Жульета вспомнила Жоакима. Коммунист сказал: «Соединитесь, уходите вместе». Это вот Лола и сделала. Значит, она поступила правильно? Всё это очень сложно, Жульета поняла теперь, почему шофер говорил так жестко тогда вечером, в Ассоциации.
– Я не знала тогда, что он был… тем, что он есть. Когда я узнала…
Она хотела солгать, сказать, что была намерена оставить Пепе, но подумала, что такая ложь будет предательством, что сказать это – значит обидеть Пепе ещё горше, чем его обижали.
– Когда я узнала, я осталась… Он мне сказал, чтоб я уходила… Но я осталась, я любила его, понимаете?
Тихие слёзы струились по её лицу, Жульета протянула ей носовой платок.
– Я и сейчас его люблю… Да, люблю… Если бы я не любила его, я бы покончила с собой, жизнь мне не нравится, ни мужчины, ни женщины, ни день, ни ночь… Ничто и никто мне не нравится… Но я его безумно люблю…
За окном был ясный голубой день, сказочный день, словно сошедший со страниц поэмы Сержио, за окном был другой мир, полный счастья, пенья птиц и распускающихся цветов, за окном была весна и гуляли нарядные женщины Но этот день внезапно обрывался у окна этой комнаты, словно боясь войти. Жульета была опечалена, и ей хотелось, чтобы гостья поскорей закончила свой рассказ.

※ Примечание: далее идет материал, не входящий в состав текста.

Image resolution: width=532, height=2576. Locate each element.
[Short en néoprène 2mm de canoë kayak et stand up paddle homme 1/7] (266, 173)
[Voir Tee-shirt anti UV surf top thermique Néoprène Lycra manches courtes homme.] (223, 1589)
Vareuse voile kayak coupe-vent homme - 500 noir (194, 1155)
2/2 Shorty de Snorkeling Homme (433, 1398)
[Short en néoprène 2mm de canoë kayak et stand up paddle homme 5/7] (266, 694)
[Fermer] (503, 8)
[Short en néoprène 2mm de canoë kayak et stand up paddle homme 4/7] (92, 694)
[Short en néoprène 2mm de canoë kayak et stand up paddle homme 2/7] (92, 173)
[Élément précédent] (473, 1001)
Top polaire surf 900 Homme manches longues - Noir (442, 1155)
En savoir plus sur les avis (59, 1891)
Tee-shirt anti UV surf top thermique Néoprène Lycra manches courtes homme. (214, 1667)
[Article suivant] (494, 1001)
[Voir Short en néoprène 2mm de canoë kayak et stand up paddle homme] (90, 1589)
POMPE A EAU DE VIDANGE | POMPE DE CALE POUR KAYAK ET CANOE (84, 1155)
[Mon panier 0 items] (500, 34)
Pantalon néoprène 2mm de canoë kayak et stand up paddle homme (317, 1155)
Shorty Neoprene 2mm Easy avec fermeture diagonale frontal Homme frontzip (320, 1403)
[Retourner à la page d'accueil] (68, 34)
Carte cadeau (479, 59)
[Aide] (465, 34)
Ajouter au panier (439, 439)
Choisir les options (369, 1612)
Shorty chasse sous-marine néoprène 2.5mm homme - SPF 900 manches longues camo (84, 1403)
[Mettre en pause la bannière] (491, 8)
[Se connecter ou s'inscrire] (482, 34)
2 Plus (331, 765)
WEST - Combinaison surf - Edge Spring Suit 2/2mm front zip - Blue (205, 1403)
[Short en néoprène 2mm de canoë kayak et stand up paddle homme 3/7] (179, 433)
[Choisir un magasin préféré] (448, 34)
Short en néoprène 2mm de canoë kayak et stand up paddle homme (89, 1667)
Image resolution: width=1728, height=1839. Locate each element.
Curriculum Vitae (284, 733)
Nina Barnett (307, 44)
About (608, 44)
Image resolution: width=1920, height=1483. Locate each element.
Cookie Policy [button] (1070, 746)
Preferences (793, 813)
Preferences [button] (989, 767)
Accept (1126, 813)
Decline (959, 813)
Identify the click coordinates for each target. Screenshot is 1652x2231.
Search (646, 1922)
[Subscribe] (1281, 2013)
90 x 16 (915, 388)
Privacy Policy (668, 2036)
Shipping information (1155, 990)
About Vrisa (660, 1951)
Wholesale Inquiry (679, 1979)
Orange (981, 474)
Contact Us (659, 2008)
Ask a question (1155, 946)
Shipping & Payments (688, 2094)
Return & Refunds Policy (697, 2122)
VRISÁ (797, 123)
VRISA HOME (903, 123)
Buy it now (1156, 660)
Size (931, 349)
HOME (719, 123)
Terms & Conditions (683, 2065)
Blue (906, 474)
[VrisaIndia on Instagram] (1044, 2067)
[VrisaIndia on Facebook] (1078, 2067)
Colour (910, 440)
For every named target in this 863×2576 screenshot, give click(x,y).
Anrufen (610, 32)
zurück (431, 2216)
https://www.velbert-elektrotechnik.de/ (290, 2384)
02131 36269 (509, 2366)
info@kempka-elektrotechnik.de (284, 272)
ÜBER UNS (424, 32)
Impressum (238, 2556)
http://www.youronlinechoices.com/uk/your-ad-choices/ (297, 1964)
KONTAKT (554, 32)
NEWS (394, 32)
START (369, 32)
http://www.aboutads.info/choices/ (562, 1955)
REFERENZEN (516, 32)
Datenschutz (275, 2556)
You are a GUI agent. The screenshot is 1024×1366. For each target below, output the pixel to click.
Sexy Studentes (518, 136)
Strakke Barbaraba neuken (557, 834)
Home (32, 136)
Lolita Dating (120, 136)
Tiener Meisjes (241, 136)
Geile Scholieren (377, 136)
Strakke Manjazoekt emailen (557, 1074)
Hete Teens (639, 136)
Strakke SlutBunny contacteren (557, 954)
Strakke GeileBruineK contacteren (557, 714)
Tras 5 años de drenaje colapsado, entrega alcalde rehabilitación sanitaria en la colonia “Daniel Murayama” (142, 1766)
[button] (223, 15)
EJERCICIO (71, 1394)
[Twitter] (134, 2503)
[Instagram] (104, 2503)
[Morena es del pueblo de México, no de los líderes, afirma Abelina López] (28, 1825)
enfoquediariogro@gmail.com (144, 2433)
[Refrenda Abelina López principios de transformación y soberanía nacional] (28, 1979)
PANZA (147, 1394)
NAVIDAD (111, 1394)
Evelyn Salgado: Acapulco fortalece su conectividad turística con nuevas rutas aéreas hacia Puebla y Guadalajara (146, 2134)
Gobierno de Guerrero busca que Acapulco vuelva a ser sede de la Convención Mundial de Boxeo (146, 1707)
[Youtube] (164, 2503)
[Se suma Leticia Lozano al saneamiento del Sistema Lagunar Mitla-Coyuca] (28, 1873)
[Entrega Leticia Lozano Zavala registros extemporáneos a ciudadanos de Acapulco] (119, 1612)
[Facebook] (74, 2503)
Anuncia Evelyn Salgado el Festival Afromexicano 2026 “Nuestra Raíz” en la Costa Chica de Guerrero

– Что у вас общего со всем этим? Что у вас общего с моей жизнью? Мне сказали: может быть, сеньора Зуде попросит своего супруга за Пепе. Она добрая…
– Я не добрая…
– Я не должна была приходить… Я знаю. Вы замужняя женщина, порядочная. А что такое я? Уличная девка, вы слишком добры, что принимаете меня. Но знаете, что привело меня сюда, почему я здесь и прошу вас помочь? Я люблю его… Если его вышлют, я покончу с собой…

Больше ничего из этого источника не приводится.